In essence, consumers become prosumers: active participants in delivering services tailored to their own needs and preferences that also serve the larger grid. Another way to describe the VPP vision of the future is the “energy cloud,” a term Navigant Research uses to describe how DER can be managed virtually via software that can deploy hardware in a dispersed network. In fact, a growing number of smart grid vendors – ranging from ABB to Schneider Electric -- now offer asset performance software for managing assets and operations, and smart grid analytics are now available as cloud-based software as a service (SaaS), the ultimate virtualization of energy services. In essence, the energy cloud business model revolves around the ability of anyone, anywhere being able to sell energy services into an open market, typically on a forward-looking basis, anticipating shifting demand and supply. If these committed resources come up short, another market allows for spot purchases to fill in the gaps. However, in order to make both of these markets work, rules need to be hammered out to allow these transactions to flow back and forth through a common carrier grid.

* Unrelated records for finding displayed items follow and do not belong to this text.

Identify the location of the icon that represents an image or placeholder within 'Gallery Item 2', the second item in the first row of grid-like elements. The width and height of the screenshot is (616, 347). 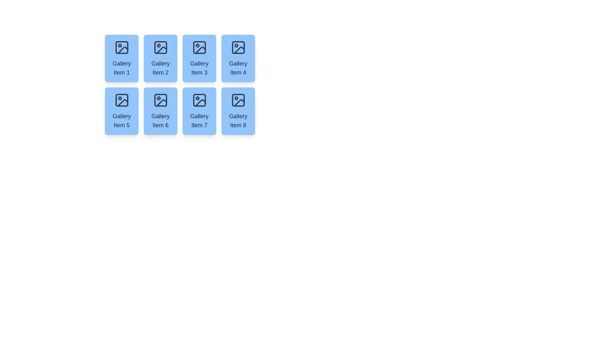
(161, 47).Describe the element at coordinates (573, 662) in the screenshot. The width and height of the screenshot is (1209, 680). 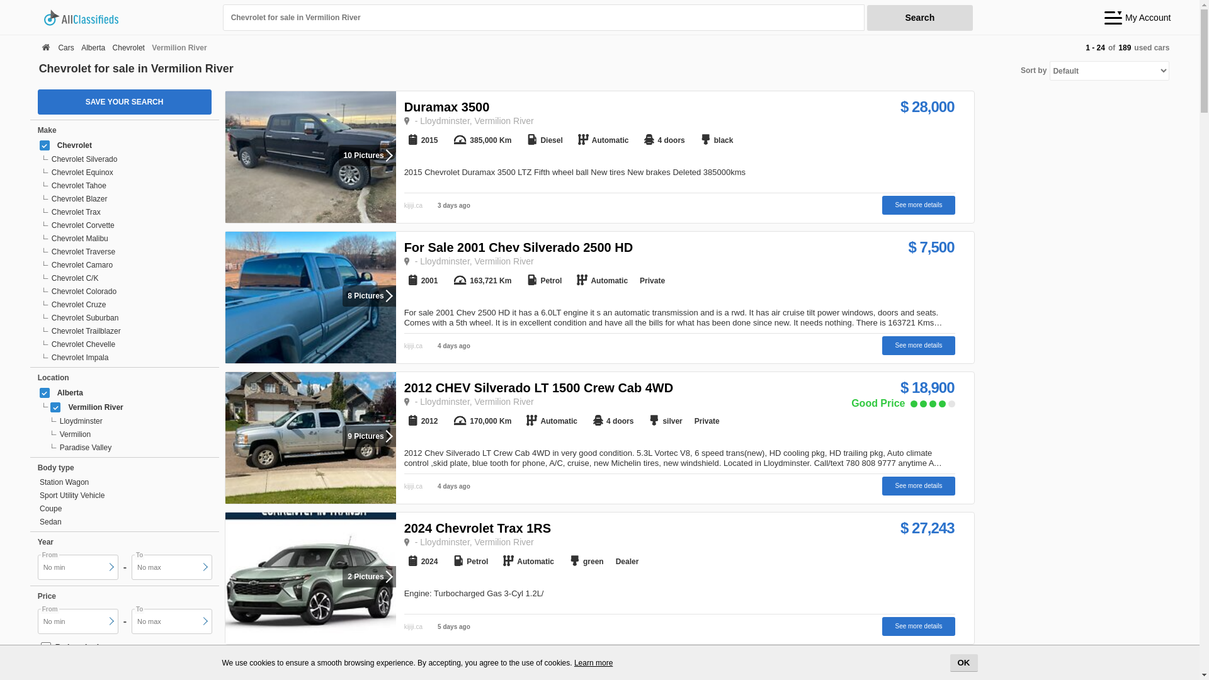
I see `'Learn more'` at that location.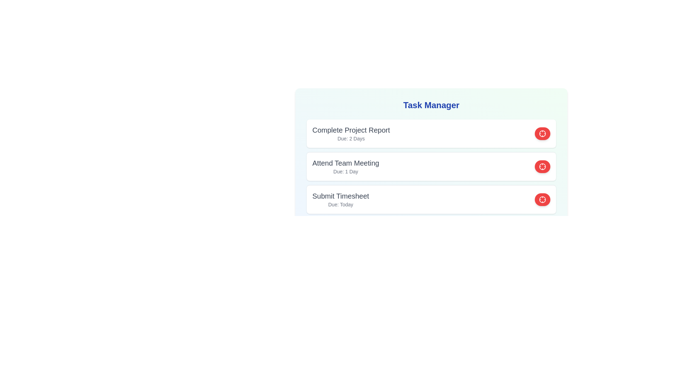  What do you see at coordinates (542, 134) in the screenshot?
I see `the circular red button with a white crosshair icon located` at bounding box center [542, 134].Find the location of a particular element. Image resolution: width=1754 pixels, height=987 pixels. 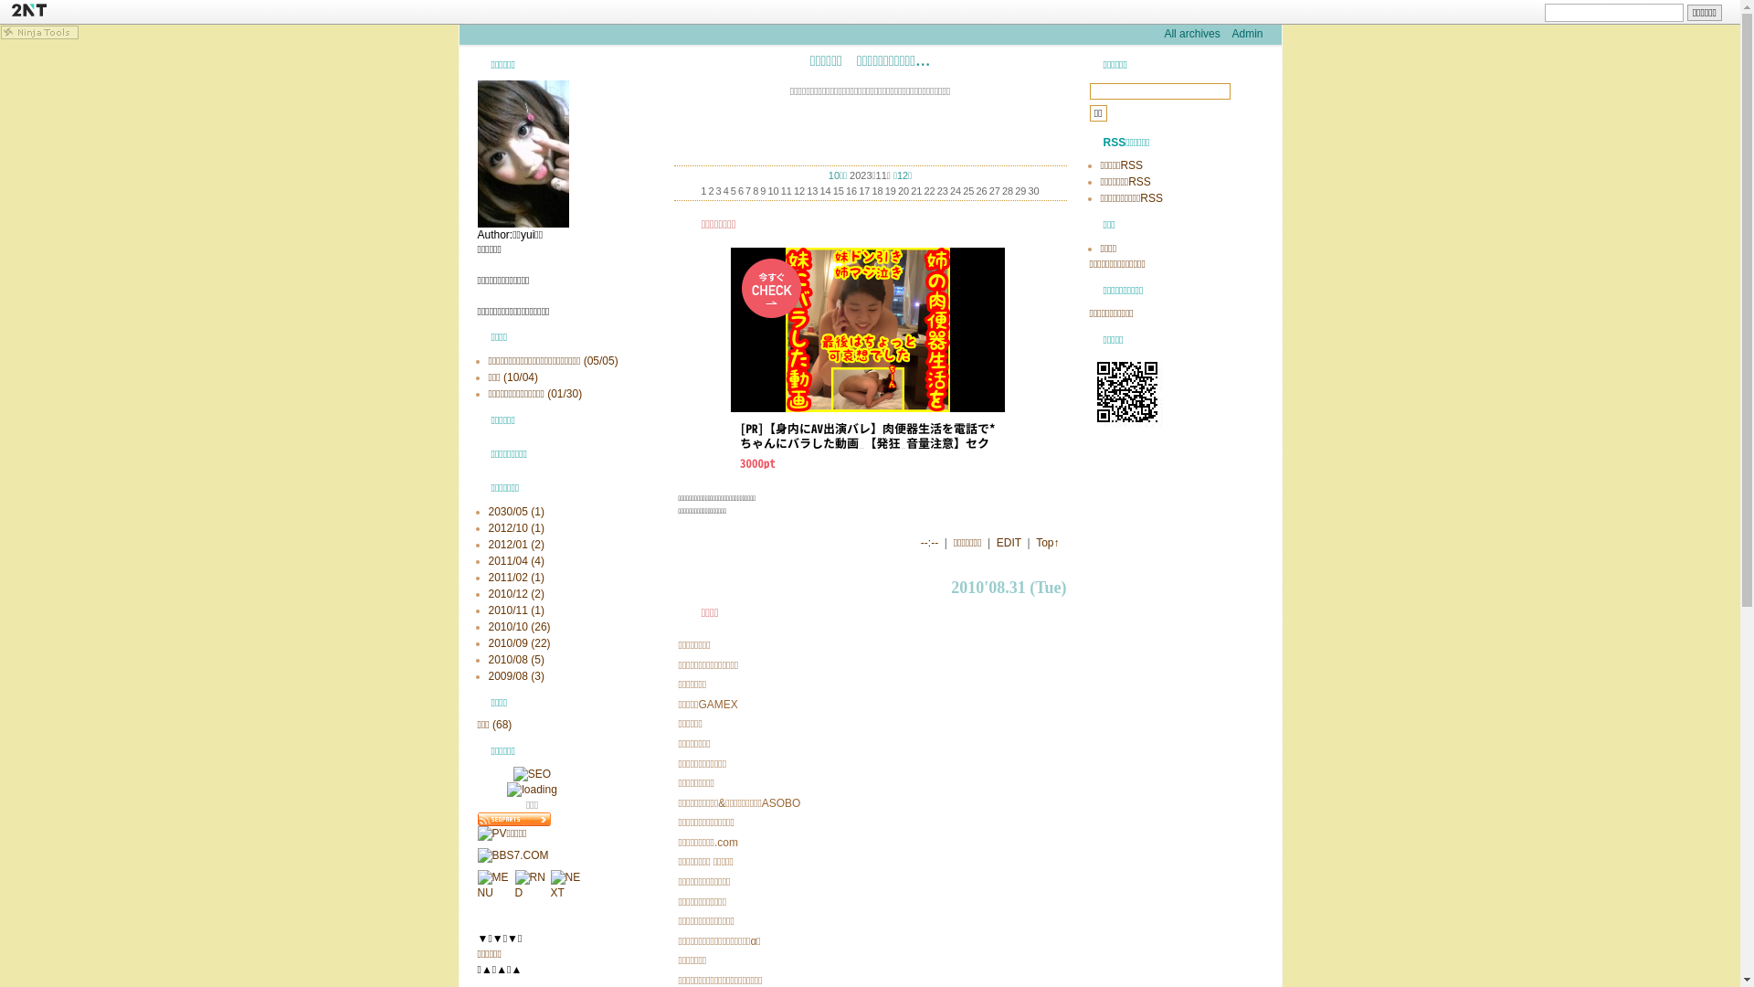

'2010/10 (26)' is located at coordinates (517, 626).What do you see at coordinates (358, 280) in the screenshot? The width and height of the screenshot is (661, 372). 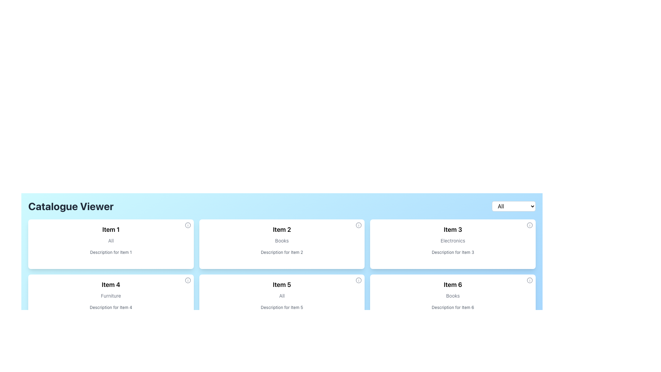 I see `the small circle icon located at the top-right corner of the 'Item 5' card, which is styled with a border and is the sixth icon` at bounding box center [358, 280].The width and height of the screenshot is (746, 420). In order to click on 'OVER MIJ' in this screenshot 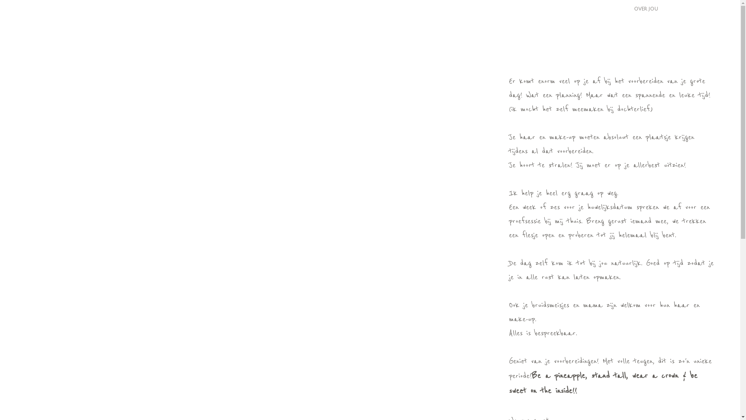, I will do `click(559, 9)`.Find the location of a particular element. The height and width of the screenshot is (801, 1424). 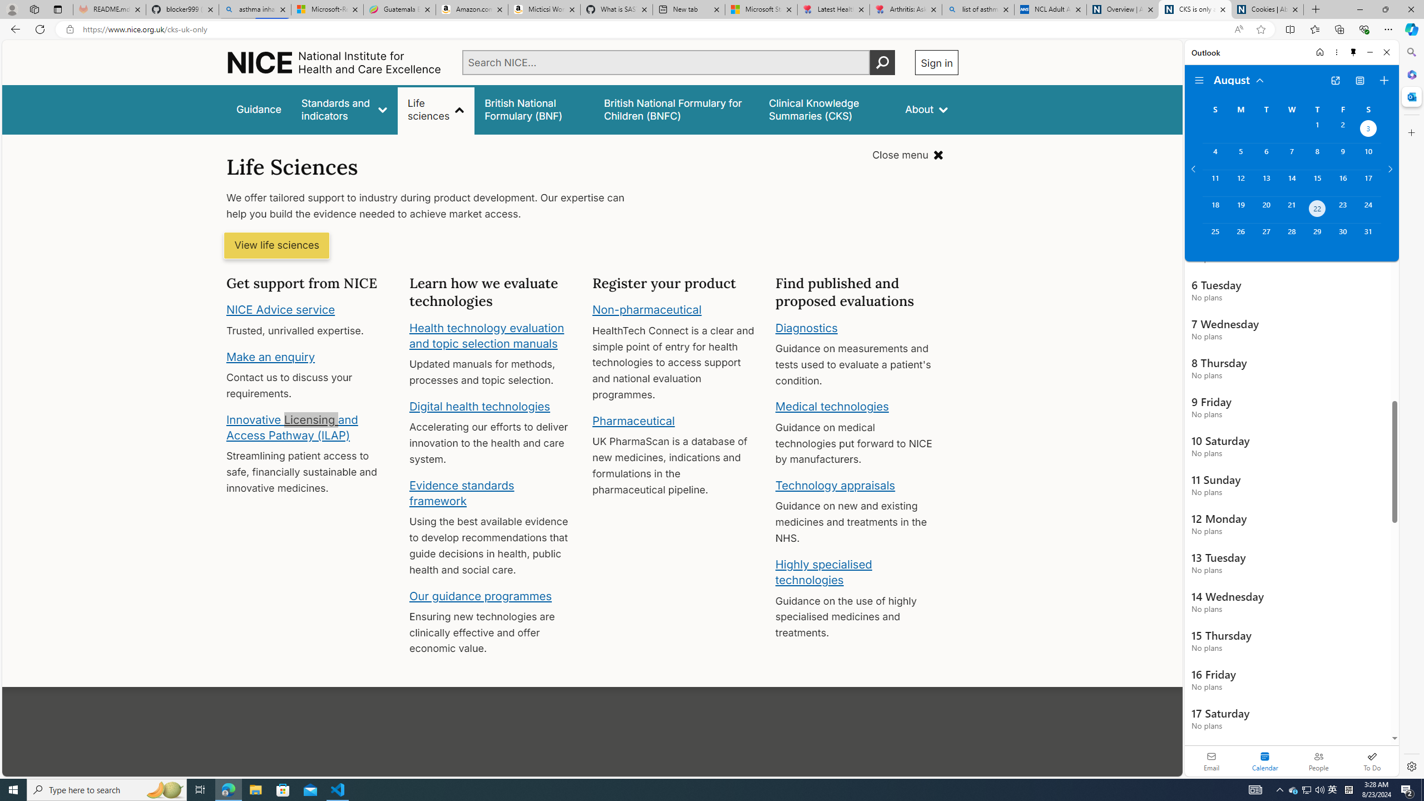

'Close Customize pane' is located at coordinates (1410, 132).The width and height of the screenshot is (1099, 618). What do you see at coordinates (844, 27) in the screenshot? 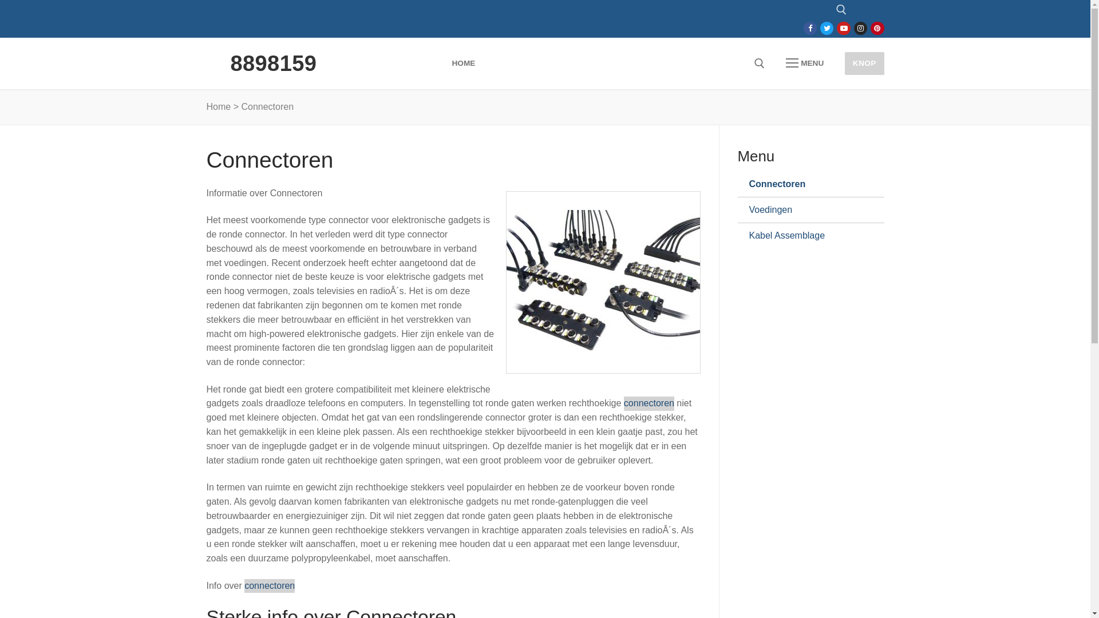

The keys to making it all work are new aggregation and optimization platforms. Perhaps the ultimate example of the energy cloud and/or transactive energy is the VPP, which represents an Internet of energy, tapping existing grid networks to tailor electricity supply and demand services for a customer, utility, or grid operator. VPPs maximize value for both the end user/asset owner and the distribution utility through software and IT innovations. Without any large-scale fundamental infrastructure upgrades, VPPs can stretch supplies from existing generators and utility demand reduction programs (and other forms of DER). They deliver greater value to the customer (e.g., lower costs and new revenue streams) while also creating benefits for the host distribution utility (e.g., avoidance of capital investments in grid infrastructure or peaking power plants), as well as the transmission grid operator (e.g., regulation ancillary services such as spinning reserves). As a result, VPPs deliver benefits to a broad array of energy market stakeholders.
The primary goal of a VPP is to achieve the greatest possible profit for asset owners, while at the same time maintaining the proper balance of the electricity grid. From the outside, the VPP looks like a single power production facility that publishes one schedule of operation and can be optimized from a single remote site. From the inside, the VPP can combine a rich diversity of independent resources into a network via sophisticated planning, scheduling, and bidding of DER-based services.
Both nanogrids and microgrids can be aggregated up into VPPs, showing how all of these emerging organizing structures are related and are dependent upon each other. Even more so, the VPP, however, is dependent upon regulatory changes in order for this nirvana of DER management to become reality.